▸ Work order:
Return, word for word, only the lines of the data below that lie between the line with "has height=218, width=408." and the line with "The image size is (587, 291).", those two lines included.

··· Data extracts ···

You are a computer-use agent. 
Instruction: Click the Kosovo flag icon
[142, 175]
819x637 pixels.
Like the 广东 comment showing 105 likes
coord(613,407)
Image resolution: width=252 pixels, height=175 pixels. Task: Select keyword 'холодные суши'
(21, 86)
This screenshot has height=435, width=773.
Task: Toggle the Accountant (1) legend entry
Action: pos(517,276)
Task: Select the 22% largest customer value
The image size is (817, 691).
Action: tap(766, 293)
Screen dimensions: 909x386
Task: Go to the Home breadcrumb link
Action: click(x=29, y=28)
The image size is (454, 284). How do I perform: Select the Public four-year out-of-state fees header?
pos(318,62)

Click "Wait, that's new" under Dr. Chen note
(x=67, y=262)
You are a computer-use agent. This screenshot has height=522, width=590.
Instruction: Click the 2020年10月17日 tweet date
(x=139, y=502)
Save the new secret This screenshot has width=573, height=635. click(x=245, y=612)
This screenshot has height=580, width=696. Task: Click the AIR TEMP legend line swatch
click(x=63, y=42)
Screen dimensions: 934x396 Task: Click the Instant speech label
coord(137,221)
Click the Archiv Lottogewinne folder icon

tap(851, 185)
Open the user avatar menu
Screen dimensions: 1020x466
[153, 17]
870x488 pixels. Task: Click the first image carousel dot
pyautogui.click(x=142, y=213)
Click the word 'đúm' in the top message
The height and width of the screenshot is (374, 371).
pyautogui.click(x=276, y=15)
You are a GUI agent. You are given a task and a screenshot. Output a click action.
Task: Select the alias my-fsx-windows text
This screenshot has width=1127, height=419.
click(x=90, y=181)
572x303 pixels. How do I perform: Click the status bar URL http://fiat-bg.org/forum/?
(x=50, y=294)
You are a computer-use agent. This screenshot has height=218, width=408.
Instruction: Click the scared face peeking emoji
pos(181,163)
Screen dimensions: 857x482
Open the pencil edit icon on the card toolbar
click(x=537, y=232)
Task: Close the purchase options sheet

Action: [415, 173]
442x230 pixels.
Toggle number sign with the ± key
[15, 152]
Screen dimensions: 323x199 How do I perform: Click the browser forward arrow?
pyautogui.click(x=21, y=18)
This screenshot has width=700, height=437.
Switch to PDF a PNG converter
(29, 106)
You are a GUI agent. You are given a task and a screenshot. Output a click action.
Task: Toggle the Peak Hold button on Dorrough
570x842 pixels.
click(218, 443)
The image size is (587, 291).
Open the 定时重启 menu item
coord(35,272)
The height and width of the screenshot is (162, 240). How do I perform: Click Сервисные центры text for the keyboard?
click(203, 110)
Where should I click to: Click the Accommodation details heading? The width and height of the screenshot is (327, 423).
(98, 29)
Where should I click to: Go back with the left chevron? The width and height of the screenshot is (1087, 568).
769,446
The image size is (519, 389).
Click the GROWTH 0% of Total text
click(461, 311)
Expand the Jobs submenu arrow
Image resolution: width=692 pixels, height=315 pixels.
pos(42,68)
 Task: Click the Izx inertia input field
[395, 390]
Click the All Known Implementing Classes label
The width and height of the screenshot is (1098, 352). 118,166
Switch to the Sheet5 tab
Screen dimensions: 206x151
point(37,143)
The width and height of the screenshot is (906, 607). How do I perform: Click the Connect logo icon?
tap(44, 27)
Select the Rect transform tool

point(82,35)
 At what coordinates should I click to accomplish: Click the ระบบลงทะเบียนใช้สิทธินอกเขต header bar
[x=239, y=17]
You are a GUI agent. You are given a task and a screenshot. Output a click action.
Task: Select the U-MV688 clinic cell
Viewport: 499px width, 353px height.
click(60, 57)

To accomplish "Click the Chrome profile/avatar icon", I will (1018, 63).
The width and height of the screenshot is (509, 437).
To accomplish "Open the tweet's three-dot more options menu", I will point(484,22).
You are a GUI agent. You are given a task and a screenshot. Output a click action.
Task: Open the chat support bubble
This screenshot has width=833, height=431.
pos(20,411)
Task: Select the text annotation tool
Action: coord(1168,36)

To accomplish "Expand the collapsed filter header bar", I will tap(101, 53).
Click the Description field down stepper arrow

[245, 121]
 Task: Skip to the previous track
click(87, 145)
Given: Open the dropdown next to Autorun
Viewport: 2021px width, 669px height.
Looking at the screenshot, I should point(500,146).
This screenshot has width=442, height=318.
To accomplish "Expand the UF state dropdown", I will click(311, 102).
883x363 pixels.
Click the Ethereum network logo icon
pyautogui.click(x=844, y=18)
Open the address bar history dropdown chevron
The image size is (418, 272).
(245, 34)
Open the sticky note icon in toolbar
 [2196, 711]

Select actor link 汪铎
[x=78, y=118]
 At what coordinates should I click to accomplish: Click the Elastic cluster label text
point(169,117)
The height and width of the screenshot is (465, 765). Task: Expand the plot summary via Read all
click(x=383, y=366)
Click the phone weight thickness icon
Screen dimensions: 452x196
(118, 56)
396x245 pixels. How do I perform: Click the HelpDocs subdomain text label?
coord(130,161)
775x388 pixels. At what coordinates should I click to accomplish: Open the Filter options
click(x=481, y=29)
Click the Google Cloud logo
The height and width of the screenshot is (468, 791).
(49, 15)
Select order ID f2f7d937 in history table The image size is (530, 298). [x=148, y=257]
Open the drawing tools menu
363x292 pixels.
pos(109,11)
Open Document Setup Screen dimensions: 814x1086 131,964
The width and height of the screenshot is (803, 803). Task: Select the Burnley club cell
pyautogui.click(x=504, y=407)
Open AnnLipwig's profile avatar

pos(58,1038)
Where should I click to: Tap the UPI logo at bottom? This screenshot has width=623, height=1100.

···

▸ Completed exercise:
You are a computer-use agent. This screenshot has height=218, width=408.
Instruction: Click the scared face peeking emoji
pos(181,163)
Screen dimensions: 857x482
Open the pencil edit icon on the card toolbar
click(x=537, y=232)
Task: Close the purchase options sheet

Action: [415, 173]
442x230 pixels.
Toggle number sign with the ± key
[15, 152]
Screen dimensions: 323x199 How do I perform: Click the browser forward arrow?
pyautogui.click(x=21, y=18)
This screenshot has width=700, height=437.
Switch to PDF a PNG converter
(29, 106)
You are a GUI agent. You are given a task and a screenshot. Output a click action.
Task: Toggle the Peak Hold button on Dorrough
570x842 pixels.
click(218, 443)
The image size is (587, 291).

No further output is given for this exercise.